By 小野 優太 (Own work) [CC BY-SA 4.0 (https://creativecommons.org/licenses/by-sa/4.0)], via Wikimedia Commons

The Minnesota Department of Commerce has earmarked tens of thousands of dollars in federal grant money for staff travel to conferences.

The department announced they received a $1 million grant from the federal government for service to help make sure “insurance companies are complying with all appropriate federal and state laws so Minnesota consumers receive the health care benefits they are entitled to,” reports Fox 9.

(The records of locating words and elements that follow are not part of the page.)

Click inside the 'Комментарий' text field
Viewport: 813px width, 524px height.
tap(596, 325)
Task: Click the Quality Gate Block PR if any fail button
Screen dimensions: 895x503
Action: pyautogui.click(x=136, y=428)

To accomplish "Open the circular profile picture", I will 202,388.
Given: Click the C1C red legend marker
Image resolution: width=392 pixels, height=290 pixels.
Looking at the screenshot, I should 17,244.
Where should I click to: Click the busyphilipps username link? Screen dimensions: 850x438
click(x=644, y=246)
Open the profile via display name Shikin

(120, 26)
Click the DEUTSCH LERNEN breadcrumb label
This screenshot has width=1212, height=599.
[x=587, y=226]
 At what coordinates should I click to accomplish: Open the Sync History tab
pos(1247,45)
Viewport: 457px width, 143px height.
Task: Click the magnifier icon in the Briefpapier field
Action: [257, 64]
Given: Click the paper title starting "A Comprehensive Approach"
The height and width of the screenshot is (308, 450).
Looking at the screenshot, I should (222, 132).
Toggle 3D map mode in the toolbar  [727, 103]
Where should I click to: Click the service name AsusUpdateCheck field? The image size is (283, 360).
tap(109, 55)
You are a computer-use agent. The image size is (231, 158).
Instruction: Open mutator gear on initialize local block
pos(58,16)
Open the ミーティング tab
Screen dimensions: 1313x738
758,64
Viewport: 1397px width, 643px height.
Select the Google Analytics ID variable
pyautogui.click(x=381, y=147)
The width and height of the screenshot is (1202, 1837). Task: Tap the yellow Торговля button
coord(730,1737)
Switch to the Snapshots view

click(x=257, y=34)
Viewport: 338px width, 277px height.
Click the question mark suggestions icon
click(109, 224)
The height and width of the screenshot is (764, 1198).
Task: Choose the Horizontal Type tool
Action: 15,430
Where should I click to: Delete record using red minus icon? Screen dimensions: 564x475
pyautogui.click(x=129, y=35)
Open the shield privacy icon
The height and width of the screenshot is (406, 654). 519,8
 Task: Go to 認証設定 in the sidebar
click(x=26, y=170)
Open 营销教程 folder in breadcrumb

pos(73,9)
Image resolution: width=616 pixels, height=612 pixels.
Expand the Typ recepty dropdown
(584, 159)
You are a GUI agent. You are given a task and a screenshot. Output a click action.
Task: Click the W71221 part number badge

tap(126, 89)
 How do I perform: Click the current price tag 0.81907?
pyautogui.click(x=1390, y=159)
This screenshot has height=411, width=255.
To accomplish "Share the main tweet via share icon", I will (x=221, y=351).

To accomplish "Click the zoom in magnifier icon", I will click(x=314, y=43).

State Rep. Tony Albright (R-Prior Lake) released documents which outlined a total of $62,846 in expenses to send three staff members from the Commerce and Minnesota Health Departments to a total of four conferences reports the Pioneer Press. The conferences are sponsored by the National Association of Insurance Commissioners. Destinations included Honolulu, Hawaii; Miami Beach Florida; as well as Denver and Philadelphia.

“It appears extravagant,” Albright wrote in a Wednesday letter to Commerce Commissioner Mike Rothman reports the Pioneer Press, “to seek supplemental funding for staff travel to conferences at luxury resorts in Miami and Hawaii.”

Turns out that the application Albright had seen and then released was a draft edition. The final application axed the trip to Hawaii, but retained the other three conferences.

“Rep. Albright somehow had a draft of a grant application that was not what was actually submitted,” Commerce Department spokesman Ross Corson said in an email to the Pioneer Press, “The training/travel budget is $24,000 over a two-year period. There are no trips to Hawaii.”

The application also reduced the number of staff members being sent from three to two. The total travel costs will amount to $24,384, or $12,192 per person over that two year period.

Corson told the Pioneer Press that attending the conferences gives staff “detailed guidance” on incoming federal regulations that may affect Minnesota.

The application is still awaiting formal approval as Minnesotans head into the new year facing health care plan cost increase of between 50 to 67 percent on current rates.